| Directions for this task |
What lines below include the word "window"? Copy each one.

┄┄┄┄┄┄┄┄┄┄

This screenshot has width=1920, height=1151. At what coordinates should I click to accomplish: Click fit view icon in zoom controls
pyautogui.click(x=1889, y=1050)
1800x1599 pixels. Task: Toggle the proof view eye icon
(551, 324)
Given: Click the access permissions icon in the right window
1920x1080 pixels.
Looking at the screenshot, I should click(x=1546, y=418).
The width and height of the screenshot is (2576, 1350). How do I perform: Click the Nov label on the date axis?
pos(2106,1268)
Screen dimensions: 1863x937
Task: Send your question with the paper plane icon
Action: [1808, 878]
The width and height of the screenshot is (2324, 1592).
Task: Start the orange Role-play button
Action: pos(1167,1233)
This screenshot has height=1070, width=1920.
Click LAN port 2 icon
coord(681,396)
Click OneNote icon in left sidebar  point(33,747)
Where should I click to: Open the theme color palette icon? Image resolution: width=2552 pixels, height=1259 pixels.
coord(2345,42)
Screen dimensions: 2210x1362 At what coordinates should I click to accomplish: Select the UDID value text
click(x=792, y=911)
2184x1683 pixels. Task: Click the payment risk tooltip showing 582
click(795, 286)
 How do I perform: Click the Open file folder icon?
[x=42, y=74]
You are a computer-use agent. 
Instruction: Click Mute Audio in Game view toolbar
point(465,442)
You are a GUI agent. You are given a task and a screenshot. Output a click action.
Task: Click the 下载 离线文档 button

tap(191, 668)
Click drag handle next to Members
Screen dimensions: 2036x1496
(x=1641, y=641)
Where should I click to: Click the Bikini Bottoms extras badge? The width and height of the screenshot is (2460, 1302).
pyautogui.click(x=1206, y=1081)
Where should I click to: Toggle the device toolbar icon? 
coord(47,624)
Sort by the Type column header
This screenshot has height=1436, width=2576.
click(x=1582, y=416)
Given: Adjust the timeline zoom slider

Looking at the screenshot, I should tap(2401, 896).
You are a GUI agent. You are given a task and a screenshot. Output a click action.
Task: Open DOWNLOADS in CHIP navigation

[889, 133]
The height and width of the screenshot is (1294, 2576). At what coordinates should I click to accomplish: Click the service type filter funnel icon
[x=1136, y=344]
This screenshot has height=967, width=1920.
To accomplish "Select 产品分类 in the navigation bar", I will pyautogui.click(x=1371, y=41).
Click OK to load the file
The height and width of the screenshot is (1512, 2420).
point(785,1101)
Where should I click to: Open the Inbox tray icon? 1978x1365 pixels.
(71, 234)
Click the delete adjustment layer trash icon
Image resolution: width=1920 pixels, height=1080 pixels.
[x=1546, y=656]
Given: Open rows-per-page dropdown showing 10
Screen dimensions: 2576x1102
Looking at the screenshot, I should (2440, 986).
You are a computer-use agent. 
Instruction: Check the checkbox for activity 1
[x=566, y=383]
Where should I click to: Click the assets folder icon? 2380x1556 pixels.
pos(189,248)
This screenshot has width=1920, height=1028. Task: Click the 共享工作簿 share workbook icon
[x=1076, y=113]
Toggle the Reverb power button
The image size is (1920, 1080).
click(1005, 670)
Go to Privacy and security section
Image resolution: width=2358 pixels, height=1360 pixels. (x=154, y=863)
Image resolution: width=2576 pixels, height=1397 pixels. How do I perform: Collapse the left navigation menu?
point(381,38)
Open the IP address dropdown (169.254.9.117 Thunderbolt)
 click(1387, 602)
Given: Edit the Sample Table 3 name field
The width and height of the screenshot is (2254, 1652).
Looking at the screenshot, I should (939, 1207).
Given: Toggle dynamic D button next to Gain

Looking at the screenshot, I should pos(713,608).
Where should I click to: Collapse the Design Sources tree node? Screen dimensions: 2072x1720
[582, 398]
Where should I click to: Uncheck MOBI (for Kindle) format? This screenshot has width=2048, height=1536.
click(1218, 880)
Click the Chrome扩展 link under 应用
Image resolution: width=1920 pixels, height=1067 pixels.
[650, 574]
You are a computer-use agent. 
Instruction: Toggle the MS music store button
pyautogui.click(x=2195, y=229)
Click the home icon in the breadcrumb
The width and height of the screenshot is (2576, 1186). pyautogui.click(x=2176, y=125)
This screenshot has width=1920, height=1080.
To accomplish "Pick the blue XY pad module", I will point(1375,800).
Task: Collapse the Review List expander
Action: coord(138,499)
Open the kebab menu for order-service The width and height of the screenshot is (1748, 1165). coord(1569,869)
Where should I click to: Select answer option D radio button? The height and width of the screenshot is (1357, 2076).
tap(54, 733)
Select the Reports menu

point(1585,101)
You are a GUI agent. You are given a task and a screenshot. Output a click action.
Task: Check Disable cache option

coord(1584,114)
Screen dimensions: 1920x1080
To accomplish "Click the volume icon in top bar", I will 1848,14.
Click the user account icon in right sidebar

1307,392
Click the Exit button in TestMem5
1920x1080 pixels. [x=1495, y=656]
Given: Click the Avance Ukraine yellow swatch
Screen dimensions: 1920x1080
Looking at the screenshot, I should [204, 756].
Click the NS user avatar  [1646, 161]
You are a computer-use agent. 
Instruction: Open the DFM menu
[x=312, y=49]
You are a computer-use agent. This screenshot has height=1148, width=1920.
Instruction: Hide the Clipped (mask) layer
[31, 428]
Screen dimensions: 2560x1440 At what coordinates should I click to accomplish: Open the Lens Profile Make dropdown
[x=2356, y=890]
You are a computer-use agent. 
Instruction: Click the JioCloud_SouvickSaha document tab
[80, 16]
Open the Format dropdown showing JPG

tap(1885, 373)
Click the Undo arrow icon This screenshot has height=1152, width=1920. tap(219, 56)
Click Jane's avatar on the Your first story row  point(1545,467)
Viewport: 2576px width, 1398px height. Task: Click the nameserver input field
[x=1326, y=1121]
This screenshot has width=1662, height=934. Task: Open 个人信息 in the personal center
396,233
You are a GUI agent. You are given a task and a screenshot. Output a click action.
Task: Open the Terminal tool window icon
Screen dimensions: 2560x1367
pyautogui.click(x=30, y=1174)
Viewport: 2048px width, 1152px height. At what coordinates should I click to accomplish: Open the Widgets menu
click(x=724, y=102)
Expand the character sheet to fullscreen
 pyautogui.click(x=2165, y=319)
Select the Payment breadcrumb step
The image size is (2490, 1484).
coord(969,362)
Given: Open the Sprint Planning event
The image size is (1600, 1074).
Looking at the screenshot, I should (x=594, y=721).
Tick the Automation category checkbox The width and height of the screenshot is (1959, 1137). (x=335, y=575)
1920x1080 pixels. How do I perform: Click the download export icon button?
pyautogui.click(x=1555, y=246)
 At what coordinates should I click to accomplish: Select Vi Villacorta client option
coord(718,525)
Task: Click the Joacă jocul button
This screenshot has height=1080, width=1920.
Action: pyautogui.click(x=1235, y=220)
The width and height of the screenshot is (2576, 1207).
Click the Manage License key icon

┄┄┄┄┄┄┄┄┄┄

| Solved problem |
Given: Click the access permissions icon in the right window
Task: Open the Terminal tool window icon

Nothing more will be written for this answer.